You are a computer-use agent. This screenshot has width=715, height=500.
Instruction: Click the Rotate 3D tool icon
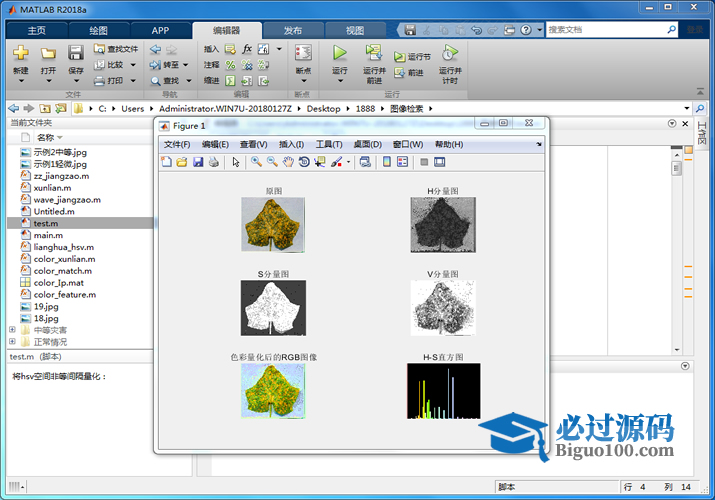[304, 162]
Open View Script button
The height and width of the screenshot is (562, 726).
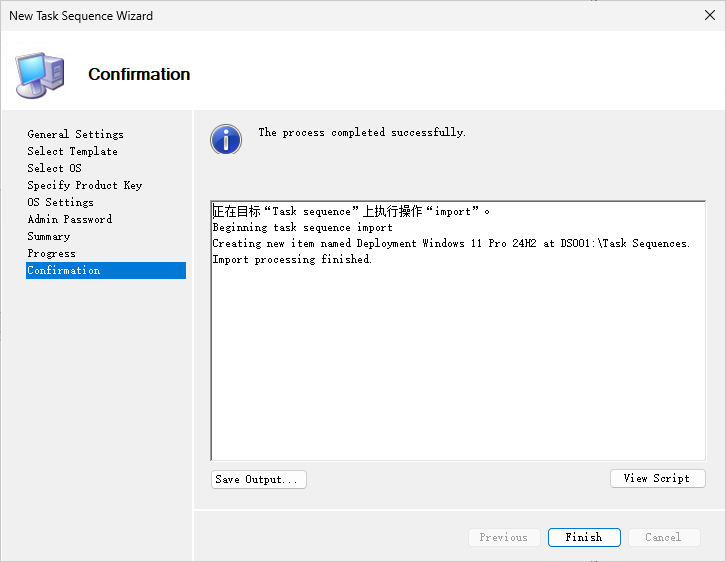(657, 478)
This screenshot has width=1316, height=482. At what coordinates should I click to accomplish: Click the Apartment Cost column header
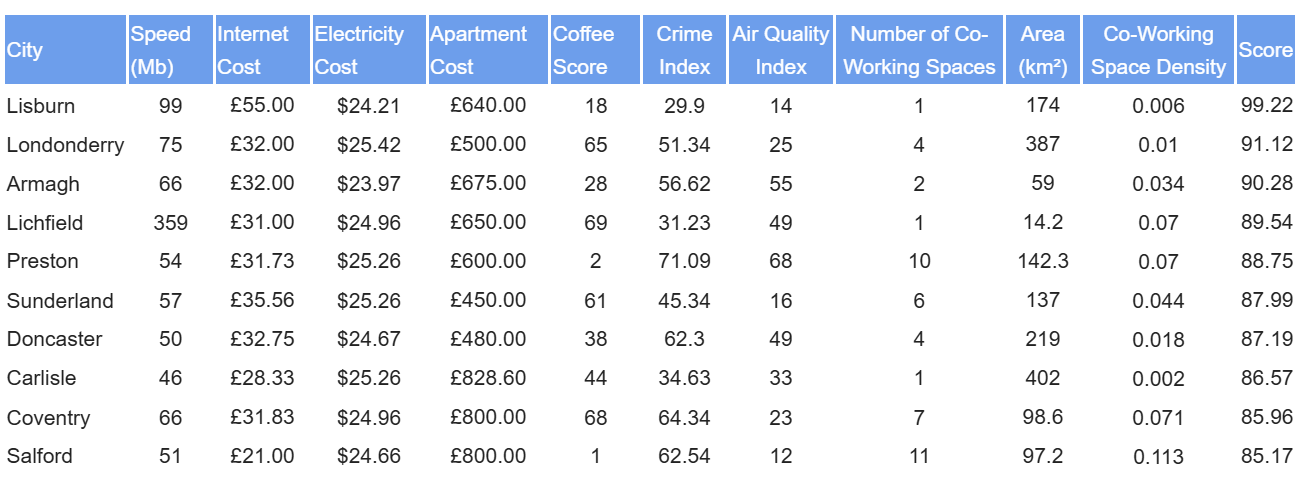(x=488, y=50)
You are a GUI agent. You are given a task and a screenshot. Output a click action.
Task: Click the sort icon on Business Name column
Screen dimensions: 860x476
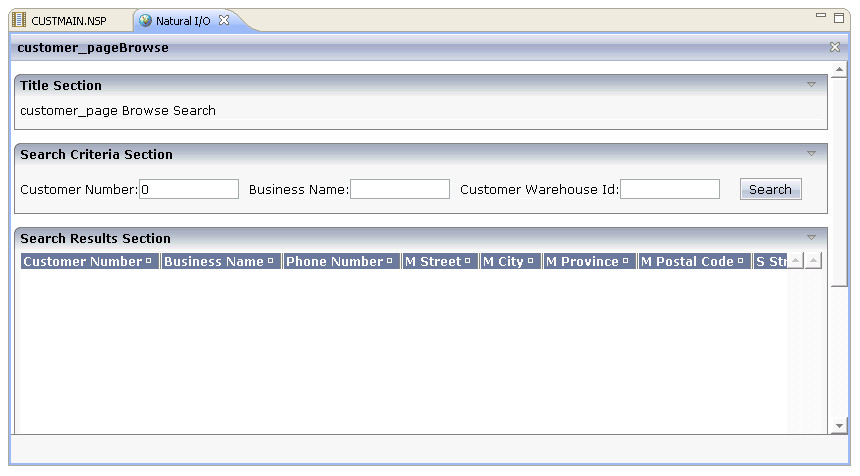point(271,262)
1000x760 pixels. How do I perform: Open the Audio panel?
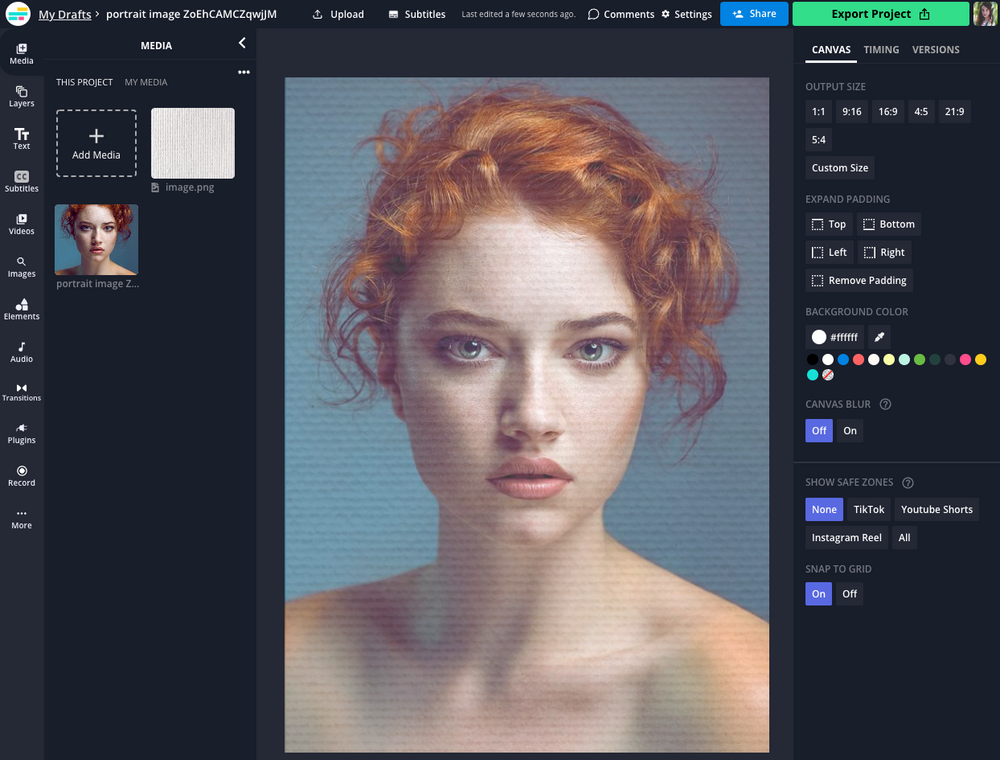pyautogui.click(x=21, y=352)
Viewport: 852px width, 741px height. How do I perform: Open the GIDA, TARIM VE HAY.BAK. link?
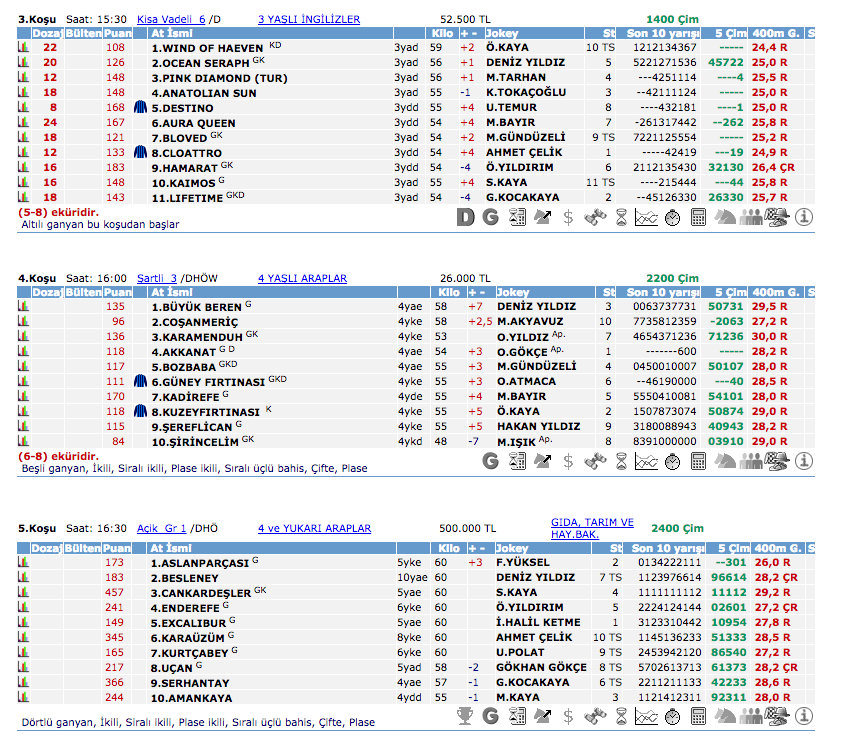tap(592, 528)
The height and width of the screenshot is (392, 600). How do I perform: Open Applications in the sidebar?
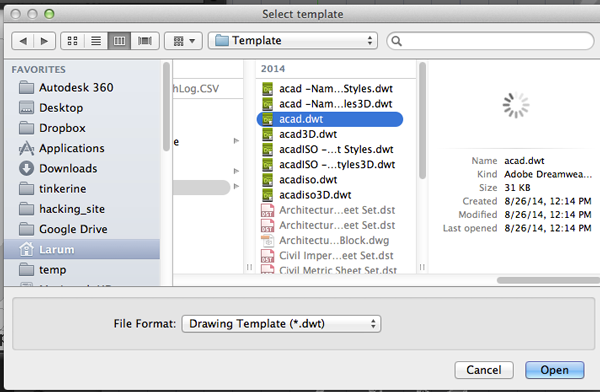coord(72,148)
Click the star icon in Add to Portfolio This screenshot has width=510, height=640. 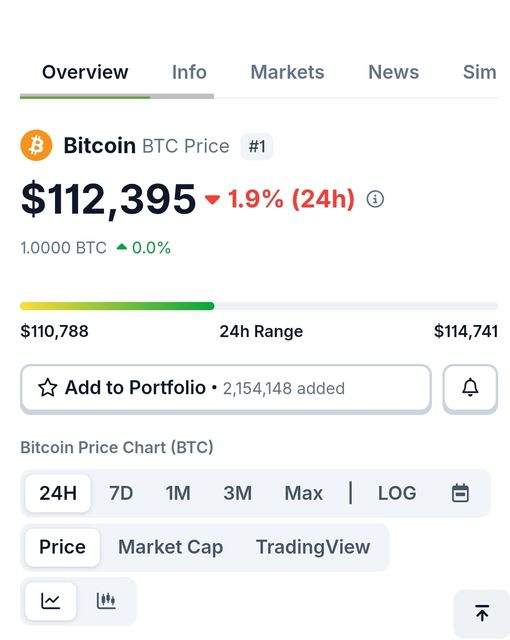click(47, 388)
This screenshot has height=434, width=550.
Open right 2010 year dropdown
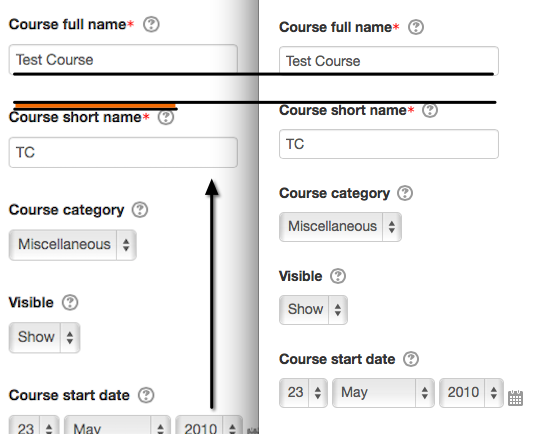point(471,393)
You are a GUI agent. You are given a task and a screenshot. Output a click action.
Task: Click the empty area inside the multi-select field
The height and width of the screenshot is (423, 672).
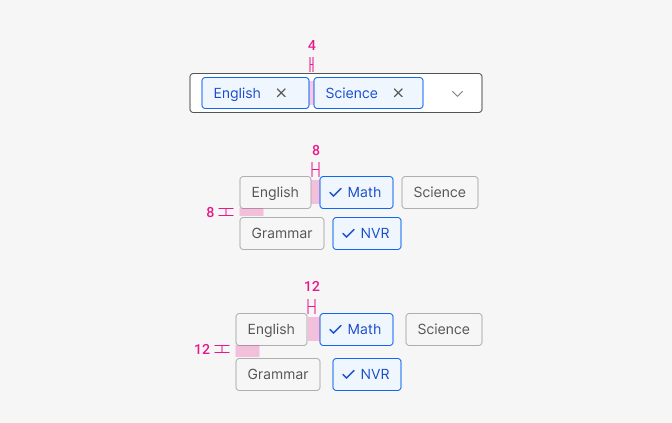click(x=436, y=93)
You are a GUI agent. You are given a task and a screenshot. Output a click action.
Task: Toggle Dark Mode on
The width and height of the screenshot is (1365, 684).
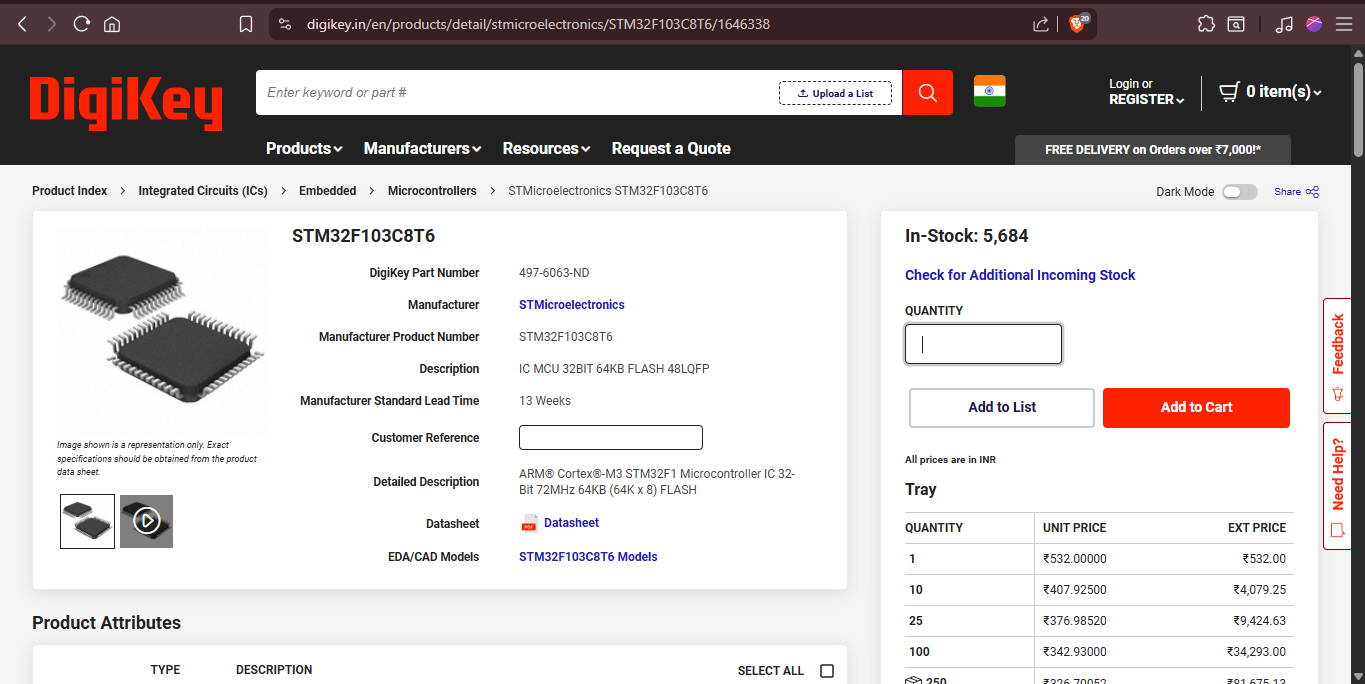click(1240, 191)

> _WHAT YOU WILL DO_:
Return only the lines from the one containing "Task: Toggle Dark Mode on" through the last line of the entries above, exactly as written and without pictures.

> _EXPECTED ANSWER_:
Task: Toggle Dark Mode on
The width and height of the screenshot is (1365, 684).
click(1240, 191)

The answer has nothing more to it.